▸ **Instruction**
Rewrite the rows from the line holding "Select the 平日 運転割合 field" through the line holding "[x=665, y=375]", inclusive, replacing "Mailings" with "References" and changing nothing else.
*** Given records
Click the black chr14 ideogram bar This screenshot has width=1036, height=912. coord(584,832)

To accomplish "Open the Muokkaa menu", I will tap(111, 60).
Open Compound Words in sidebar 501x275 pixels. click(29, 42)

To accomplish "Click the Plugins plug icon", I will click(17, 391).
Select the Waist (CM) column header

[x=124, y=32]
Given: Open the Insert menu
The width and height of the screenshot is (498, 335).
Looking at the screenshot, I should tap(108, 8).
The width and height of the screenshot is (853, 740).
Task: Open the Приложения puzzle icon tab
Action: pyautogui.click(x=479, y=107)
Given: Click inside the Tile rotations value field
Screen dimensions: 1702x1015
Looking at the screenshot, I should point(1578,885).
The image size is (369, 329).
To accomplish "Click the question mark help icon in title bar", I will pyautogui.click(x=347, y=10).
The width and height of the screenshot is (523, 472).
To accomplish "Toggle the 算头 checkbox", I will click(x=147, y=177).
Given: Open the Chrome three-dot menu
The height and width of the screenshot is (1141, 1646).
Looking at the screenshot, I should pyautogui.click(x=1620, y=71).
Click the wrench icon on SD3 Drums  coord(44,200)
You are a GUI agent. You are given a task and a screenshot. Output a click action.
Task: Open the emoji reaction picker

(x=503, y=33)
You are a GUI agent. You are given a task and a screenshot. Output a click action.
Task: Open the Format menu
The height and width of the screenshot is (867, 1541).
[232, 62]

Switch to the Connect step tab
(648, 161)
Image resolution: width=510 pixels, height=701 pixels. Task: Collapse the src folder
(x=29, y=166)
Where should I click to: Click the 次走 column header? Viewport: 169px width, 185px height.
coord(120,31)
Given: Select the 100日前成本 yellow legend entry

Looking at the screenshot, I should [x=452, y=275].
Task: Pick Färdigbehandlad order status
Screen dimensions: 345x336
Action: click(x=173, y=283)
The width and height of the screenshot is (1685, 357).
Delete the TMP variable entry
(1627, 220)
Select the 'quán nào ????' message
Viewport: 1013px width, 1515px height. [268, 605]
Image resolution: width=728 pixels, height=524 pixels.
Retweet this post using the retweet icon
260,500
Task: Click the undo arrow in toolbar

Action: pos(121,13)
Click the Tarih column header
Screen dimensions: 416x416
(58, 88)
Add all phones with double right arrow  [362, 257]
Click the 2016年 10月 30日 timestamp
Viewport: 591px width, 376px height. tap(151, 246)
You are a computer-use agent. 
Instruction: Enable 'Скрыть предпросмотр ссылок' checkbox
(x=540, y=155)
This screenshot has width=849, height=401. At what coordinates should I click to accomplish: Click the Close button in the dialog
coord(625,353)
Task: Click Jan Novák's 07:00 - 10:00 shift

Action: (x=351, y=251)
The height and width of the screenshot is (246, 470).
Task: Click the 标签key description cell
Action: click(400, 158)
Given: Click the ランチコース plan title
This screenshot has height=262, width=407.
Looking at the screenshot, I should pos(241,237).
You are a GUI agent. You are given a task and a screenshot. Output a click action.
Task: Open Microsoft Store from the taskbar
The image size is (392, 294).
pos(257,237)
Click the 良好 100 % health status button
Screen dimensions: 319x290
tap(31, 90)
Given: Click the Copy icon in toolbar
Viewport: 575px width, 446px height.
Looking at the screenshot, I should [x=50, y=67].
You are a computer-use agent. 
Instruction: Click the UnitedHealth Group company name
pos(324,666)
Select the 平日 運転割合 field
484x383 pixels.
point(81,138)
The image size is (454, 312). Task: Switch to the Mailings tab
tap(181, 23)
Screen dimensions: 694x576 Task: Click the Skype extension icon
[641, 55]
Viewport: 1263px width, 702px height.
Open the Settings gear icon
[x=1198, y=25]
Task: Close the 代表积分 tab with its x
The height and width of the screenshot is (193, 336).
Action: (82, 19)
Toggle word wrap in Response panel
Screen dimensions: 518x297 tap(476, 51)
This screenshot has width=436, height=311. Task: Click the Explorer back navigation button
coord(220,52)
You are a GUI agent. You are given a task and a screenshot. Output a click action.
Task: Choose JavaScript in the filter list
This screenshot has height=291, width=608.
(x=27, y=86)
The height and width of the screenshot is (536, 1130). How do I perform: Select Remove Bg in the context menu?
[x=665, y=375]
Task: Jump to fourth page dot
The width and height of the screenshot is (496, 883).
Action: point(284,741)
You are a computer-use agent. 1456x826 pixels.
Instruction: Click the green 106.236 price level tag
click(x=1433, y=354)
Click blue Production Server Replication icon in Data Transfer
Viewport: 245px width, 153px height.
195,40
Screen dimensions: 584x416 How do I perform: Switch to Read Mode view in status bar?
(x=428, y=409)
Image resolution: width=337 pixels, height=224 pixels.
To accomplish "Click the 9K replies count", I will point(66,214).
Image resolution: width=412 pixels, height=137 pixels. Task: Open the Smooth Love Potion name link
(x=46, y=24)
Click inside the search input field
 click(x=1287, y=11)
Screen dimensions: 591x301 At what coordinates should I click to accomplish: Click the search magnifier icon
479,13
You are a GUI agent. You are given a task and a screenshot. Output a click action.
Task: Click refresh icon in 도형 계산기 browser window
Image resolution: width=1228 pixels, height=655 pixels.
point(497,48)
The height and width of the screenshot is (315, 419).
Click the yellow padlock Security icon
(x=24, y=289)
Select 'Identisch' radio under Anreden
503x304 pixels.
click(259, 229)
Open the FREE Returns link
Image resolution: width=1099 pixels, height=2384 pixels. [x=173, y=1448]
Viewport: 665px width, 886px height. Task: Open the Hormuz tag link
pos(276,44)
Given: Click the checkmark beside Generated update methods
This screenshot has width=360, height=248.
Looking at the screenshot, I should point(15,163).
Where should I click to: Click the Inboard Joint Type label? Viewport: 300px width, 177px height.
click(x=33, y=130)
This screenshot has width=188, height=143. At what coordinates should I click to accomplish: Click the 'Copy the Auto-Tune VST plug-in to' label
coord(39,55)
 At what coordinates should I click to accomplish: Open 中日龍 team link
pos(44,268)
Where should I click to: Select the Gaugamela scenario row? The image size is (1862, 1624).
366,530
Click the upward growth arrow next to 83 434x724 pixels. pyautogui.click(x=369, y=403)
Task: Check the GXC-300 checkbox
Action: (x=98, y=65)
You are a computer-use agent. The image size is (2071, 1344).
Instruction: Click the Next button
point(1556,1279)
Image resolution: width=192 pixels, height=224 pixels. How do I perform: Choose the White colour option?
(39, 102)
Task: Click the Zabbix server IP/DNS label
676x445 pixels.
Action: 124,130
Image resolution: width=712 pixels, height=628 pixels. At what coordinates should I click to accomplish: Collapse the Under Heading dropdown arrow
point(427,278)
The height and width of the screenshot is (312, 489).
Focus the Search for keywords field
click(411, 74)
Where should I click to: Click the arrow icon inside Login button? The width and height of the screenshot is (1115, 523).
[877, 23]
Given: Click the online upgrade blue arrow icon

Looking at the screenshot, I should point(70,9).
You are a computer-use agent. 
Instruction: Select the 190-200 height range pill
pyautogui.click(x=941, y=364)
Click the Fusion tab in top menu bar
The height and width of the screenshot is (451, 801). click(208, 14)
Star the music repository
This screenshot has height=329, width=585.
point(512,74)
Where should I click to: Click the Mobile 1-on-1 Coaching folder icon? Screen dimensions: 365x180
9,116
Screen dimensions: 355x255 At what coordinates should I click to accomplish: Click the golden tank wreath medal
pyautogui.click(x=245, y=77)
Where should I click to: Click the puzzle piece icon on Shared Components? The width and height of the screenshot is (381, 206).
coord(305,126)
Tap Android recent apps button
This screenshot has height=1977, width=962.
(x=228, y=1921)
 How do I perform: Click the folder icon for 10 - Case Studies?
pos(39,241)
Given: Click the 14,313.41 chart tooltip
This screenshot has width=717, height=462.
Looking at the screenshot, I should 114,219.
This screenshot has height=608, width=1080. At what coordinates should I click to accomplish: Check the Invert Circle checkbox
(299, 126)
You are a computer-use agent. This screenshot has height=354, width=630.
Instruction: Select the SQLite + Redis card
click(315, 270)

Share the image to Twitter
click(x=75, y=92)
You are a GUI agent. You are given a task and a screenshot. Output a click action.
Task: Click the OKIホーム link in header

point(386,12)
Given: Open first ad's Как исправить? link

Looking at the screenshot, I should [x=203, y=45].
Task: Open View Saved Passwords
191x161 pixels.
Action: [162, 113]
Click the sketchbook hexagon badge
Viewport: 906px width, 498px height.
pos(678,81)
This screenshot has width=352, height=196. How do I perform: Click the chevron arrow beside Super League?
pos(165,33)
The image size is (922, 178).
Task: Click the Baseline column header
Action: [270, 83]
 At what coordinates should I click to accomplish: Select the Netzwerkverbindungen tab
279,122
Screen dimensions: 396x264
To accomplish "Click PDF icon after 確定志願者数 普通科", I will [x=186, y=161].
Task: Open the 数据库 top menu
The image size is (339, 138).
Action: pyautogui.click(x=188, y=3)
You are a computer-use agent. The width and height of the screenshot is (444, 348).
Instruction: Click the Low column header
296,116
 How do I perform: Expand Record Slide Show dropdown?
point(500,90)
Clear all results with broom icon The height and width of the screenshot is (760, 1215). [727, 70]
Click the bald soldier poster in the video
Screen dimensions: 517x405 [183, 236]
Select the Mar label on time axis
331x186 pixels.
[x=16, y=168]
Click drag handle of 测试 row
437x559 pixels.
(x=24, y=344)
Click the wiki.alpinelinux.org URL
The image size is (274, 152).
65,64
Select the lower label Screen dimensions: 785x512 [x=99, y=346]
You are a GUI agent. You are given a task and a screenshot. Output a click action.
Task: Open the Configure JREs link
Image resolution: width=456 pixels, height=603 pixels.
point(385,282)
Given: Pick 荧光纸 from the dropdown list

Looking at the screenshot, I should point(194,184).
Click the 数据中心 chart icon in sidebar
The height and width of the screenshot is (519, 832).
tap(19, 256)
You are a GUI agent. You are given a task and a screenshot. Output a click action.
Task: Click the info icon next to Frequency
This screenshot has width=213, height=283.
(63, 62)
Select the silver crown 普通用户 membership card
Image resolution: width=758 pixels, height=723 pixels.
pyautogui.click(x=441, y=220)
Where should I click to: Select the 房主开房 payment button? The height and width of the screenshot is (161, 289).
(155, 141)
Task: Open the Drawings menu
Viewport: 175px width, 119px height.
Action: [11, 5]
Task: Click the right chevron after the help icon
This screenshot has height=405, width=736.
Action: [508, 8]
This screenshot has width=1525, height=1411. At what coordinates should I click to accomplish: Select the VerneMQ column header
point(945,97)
******
▸ **Answer for the task**
Select the 平日 運転割合 field
484x383 pixels.
point(81,138)
The image size is (454, 312). Task: Switch to the References tab
tap(181, 23)
Screen dimensions: 694x576 Task: Click the Skype extension icon
[641, 55]
Viewport: 1263px width, 702px height.
Open the Settings gear icon
[x=1198, y=25]
Task: Close the 代表积分 tab with its x
The height and width of the screenshot is (193, 336).
Action: (82, 19)
Toggle word wrap in Response panel
Screen dimensions: 518x297 tap(476, 51)
This screenshot has width=436, height=311. Task: Click the Explorer back navigation button
coord(220,52)
You are a GUI agent. You are given a task and a screenshot. Output a click action.
Task: Choose JavaScript in the filter list
This screenshot has height=291, width=608.
(x=27, y=86)
The height and width of the screenshot is (536, 1130). How do I perform: Select Remove Bg in the context menu?
[x=665, y=375]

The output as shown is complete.